PROBLEM DETAILS:
Reproduce the listing below word for word, every line of it.

EXERCISE INPUTS:
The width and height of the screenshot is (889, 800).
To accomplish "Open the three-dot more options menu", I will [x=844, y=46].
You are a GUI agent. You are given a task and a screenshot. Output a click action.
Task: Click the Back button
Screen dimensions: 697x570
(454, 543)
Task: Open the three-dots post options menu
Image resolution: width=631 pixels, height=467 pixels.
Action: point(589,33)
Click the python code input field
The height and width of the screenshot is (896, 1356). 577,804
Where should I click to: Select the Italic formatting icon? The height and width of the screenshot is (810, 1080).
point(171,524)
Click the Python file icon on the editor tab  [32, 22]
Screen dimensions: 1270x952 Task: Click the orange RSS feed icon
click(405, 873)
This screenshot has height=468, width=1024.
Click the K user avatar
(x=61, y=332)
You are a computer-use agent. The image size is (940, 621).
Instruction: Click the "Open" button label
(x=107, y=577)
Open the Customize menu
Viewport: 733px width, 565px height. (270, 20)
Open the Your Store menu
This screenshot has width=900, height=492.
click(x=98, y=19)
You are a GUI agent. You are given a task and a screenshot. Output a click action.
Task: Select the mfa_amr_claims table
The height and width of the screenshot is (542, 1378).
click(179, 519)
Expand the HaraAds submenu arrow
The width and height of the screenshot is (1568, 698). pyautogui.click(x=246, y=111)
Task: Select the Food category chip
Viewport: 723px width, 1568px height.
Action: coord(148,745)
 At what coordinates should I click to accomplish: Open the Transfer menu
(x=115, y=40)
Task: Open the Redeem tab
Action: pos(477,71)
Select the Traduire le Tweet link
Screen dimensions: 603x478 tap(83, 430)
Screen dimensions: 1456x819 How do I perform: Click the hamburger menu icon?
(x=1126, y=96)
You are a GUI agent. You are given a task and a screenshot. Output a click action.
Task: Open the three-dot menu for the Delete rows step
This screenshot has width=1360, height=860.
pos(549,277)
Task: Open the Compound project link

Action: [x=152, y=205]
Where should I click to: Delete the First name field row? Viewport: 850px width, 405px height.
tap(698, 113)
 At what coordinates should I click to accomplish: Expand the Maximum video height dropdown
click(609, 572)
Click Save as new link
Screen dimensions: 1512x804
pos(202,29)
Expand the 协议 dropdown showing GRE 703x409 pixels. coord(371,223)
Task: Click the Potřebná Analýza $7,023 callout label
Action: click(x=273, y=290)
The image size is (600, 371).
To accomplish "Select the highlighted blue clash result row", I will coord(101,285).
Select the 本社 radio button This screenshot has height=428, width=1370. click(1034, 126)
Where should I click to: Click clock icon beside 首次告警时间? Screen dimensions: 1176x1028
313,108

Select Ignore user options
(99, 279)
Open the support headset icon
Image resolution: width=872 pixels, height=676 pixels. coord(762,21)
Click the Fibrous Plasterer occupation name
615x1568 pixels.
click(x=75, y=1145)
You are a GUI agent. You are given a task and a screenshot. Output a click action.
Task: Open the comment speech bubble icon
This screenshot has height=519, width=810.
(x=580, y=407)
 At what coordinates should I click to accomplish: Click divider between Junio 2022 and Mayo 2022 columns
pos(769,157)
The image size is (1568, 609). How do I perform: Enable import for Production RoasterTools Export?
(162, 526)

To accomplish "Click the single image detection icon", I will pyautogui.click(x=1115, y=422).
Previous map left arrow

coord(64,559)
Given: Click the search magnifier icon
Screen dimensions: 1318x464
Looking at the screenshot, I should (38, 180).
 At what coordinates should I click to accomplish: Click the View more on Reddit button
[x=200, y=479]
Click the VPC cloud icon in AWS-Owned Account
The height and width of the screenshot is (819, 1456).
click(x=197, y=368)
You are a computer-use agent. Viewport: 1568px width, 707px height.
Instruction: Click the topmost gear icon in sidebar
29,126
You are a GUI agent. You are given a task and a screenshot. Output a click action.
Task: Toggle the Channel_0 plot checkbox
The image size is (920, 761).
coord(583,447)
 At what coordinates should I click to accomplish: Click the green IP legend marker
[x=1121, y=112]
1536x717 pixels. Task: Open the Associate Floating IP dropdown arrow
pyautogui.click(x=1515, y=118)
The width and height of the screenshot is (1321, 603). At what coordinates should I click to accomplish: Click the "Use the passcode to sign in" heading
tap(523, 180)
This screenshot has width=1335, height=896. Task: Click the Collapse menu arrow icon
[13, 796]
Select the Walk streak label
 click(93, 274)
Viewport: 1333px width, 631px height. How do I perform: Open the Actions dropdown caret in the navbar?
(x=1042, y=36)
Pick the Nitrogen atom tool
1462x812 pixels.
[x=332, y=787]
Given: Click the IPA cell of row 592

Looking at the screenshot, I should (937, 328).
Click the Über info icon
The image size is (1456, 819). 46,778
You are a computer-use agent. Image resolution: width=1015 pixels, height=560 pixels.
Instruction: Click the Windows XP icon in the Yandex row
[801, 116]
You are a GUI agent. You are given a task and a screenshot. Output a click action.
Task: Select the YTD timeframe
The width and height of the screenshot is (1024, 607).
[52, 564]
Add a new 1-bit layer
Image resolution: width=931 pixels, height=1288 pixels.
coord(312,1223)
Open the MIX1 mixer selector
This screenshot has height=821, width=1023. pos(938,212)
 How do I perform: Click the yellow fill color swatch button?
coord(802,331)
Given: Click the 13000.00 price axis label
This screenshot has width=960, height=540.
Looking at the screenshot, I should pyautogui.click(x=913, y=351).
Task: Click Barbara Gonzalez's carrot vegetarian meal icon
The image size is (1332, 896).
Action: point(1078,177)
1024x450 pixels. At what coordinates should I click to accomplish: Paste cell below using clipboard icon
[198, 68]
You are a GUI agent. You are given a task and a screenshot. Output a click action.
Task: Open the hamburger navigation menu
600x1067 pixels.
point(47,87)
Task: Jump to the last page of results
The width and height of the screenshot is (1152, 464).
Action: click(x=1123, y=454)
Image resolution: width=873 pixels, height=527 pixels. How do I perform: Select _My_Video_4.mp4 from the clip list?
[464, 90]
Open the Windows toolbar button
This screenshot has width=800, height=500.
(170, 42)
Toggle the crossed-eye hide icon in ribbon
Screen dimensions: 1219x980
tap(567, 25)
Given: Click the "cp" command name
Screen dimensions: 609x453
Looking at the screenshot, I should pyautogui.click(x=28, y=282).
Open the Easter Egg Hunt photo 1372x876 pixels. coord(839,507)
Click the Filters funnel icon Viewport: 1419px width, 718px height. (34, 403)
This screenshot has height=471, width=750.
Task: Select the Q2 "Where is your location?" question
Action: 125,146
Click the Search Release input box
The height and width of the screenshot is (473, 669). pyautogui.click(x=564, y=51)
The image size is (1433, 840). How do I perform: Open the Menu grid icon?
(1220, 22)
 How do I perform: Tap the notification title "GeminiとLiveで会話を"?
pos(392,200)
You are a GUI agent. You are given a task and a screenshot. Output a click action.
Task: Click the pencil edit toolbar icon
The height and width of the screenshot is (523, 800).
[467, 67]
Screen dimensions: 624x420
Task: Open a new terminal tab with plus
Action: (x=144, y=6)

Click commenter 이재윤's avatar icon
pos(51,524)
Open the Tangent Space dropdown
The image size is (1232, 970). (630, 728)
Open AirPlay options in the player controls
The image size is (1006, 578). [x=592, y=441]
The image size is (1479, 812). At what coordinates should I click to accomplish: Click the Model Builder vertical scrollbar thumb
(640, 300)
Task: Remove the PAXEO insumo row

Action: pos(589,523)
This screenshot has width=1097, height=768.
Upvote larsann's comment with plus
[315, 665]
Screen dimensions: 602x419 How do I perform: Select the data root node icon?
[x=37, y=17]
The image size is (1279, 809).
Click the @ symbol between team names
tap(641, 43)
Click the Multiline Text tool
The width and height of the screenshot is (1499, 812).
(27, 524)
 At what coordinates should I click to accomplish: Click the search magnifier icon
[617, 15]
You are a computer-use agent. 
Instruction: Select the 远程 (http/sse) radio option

RESPONSE:
The width and height of the screenshot is (889, 800).
To accomplish "Open the three-dot more options menu", I will [x=844, y=46].
You are a GUI agent. You are given a task and a screenshot. Output a click action.
Task: Click the Back button
Screen dimensions: 697x570
(454, 543)
Task: Open the three-dots post options menu
Image resolution: width=631 pixels, height=467 pixels.
Action: point(589,33)
Click the python code input field
The height and width of the screenshot is (896, 1356). 577,804
Where should I click to: Select the Italic formatting icon? The height and width of the screenshot is (810, 1080).
point(171,524)
Click the Python file icon on the editor tab  [32, 22]
Screen dimensions: 1270x952 Task: Click the orange RSS feed icon
click(405, 873)
This screenshot has height=468, width=1024.
Click the K user avatar
(x=61, y=332)
You are a computer-use agent. The image size is (940, 621).
Instruction: Click the "Open" button label
(x=107, y=577)
Open the Customize menu
Viewport: 733px width, 565px height. (270, 20)
Open the Your Store menu
This screenshot has width=900, height=492.
click(x=98, y=19)
You are a GUI agent. You are given a task and a screenshot. Output a click action.
Task: Select the mfa_amr_claims table
The height and width of the screenshot is (542, 1378).
click(179, 519)
Expand the HaraAds submenu arrow
The width and height of the screenshot is (1568, 698). pyautogui.click(x=246, y=111)
Task: Select the Food category chip
Viewport: 723px width, 1568px height.
Action: coord(148,745)
 At what coordinates should I click to accomplish: Open the Transfer menu
(x=115, y=40)
Task: Open the Redeem tab
Action: pos(477,71)
Select the Traduire le Tweet link
Screen dimensions: 603x478 tap(83, 430)
Screen dimensions: 1456x819 How do I perform: Click the hamburger menu icon?
(x=1126, y=96)
You are a GUI agent. You are given a task and a screenshot. Output a click action.
Task: Open the three-dot menu for the Delete rows step
This screenshot has width=1360, height=860.
pos(549,277)
Task: Open the Compound project link

Action: [x=152, y=205]
Where should I click to: Delete the First name field row? Viewport: 850px width, 405px height.
tap(698, 113)
 At what coordinates should I click to accomplish: Expand the Maximum video height dropdown
click(609, 572)
Click Save as new link
Screen dimensions: 1512x804
pos(202,29)
Expand the 协议 dropdown showing GRE 703x409 pixels. coord(371,223)
Task: Click the Potřebná Analýza $7,023 callout label
Action: click(x=273, y=290)
The image size is (600, 371).
To accomplish "Select the highlighted blue clash result row", I will coord(101,285).
Select the 本社 radio button This screenshot has height=428, width=1370. click(1034, 126)
Where should I click to: Click clock icon beside 首次告警时间? Screen dimensions: 1176x1028
313,108

Select Ignore user options
(99, 279)
Open the support headset icon
Image resolution: width=872 pixels, height=676 pixels. coord(762,21)
Click the Fibrous Plasterer occupation name
615x1568 pixels.
click(x=75, y=1145)
You are a GUI agent. You are given a task and a screenshot. Output a click action.
Task: Open the comment speech bubble icon
This screenshot has height=519, width=810.
(x=580, y=407)
 At what coordinates should I click to accomplish: Click divider between Junio 2022 and Mayo 2022 columns
pos(769,157)
The image size is (1568, 609). How do I perform: Enable import for Production RoasterTools Export?
(162, 526)

To accomplish "Click the single image detection icon", I will pyautogui.click(x=1115, y=422).
Previous map left arrow

coord(64,559)
Given: Click the search magnifier icon
Screen dimensions: 1318x464
Looking at the screenshot, I should (38, 180).
 At what coordinates should I click to accomplish: Click the View more on Reddit button
[x=200, y=479]
Click the VPC cloud icon in AWS-Owned Account
The height and width of the screenshot is (819, 1456).
click(x=197, y=368)
You are a computer-use agent. Viewport: 1568px width, 707px height.
Instruction: Click the topmost gear icon in sidebar
29,126
You are a GUI agent. You are given a task and a screenshot. Output a click action.
Task: Toggle the Channel_0 plot checkbox
The image size is (920, 761).
coord(583,447)
 At what coordinates should I click to accomplish: Click the green IP legend marker
[x=1121, y=112]
1536x717 pixels. Task: Open the Associate Floating IP dropdown arrow
pyautogui.click(x=1515, y=118)
The width and height of the screenshot is (1321, 603). At what coordinates should I click to accomplish: Click the "Use the passcode to sign in" heading
tap(523, 180)
This screenshot has width=1335, height=896. Task: Click the Collapse menu arrow icon
[13, 796]
Select the Walk streak label
 click(93, 274)
Viewport: 1333px width, 631px height. How do I perform: Open the Actions dropdown caret in the navbar?
(x=1042, y=36)
Pick the Nitrogen atom tool
1462x812 pixels.
[x=332, y=787]
Given: Click the IPA cell of row 592

Looking at the screenshot, I should (937, 328).
Click the Über info icon
The image size is (1456, 819). 46,778
You are a computer-use agent. Image resolution: width=1015 pixels, height=560 pixels.
Instruction: Click the Windows XP icon in the Yandex row
[801, 116]
You are a GUI agent. You are given a task and a screenshot. Output a click action.
Task: Select the YTD timeframe
The width and height of the screenshot is (1024, 607).
[52, 564]
Add a new 1-bit layer
Image resolution: width=931 pixels, height=1288 pixels.
coord(312,1223)
Open the MIX1 mixer selector
This screenshot has height=821, width=1023. pos(938,212)
 How do I perform: Click the yellow fill color swatch button?
coord(802,331)
Given: Click the 13000.00 price axis label
This screenshot has width=960, height=540.
Looking at the screenshot, I should pyautogui.click(x=913, y=351).
Task: Click Barbara Gonzalez's carrot vegetarian meal icon
The image size is (1332, 896).
Action: point(1078,177)
1024x450 pixels. At what coordinates should I click to accomplish: Paste cell below using clipboard icon
[198, 68]
You are a GUI agent. You are given a task and a screenshot. Output a click action.
Task: Open the hamburger navigation menu
600x1067 pixels.
point(47,87)
Task: Jump to the last page of results
The width and height of the screenshot is (1152, 464).
Action: click(x=1123, y=454)
Image resolution: width=873 pixels, height=527 pixels. How do I perform: Select _My_Video_4.mp4 from the clip list?
[464, 90]
Open the Windows toolbar button
This screenshot has width=800, height=500.
(170, 42)
Toggle the crossed-eye hide icon in ribbon
Screen dimensions: 1219x980
tap(567, 25)
Given: Click the "cp" command name
Screen dimensions: 609x453
Looking at the screenshot, I should pyautogui.click(x=28, y=282).
Open the Easter Egg Hunt photo 1372x876 pixels. coord(839,507)
Click the Filters funnel icon Viewport: 1419px width, 718px height. (34, 403)
This screenshot has height=471, width=750.
Task: Select the Q2 "Where is your location?" question
Action: 125,146
Click the Search Release input box
The height and width of the screenshot is (473, 669). pyautogui.click(x=564, y=51)
The image size is (1433, 840). How do I perform: Open the Menu grid icon?
(1220, 22)
 How do I perform: Tap the notification title "GeminiとLiveで会話を"?
pos(392,200)
You are a GUI agent. You are given a task and a screenshot. Output a click action.
Task: Click the pencil edit toolbar icon
The height and width of the screenshot is (523, 800).
[467, 67]
Screen dimensions: 624x420
Task: Open a new terminal tab with plus
Action: (x=144, y=6)

Click commenter 이재윤's avatar icon
pos(51,524)
Open the Tangent Space dropdown
The image size is (1232, 970). (630, 728)
Open AirPlay options in the player controls
The image size is (1006, 578). [x=592, y=441]
The image size is (1479, 812). At what coordinates should I click to accomplish: Click the Model Builder vertical scrollbar thumb
(640, 300)
Task: Remove the PAXEO insumo row

Action: pos(589,523)
This screenshot has width=1097, height=768.
Upvote larsann's comment with plus
[315, 665]
Screen dimensions: 602x419 How do I perform: Select the data root node icon?
[x=37, y=17]
The image size is (1279, 809).
Click the @ symbol between team names
tap(641, 43)
Click the Multiline Text tool
The width and height of the screenshot is (1499, 812).
(27, 524)
 At what coordinates should I click to accomplish: Click the search magnifier icon
[617, 15]
You are a computer-use agent. 
Instruction: Select the 远程 (http/sse) radio option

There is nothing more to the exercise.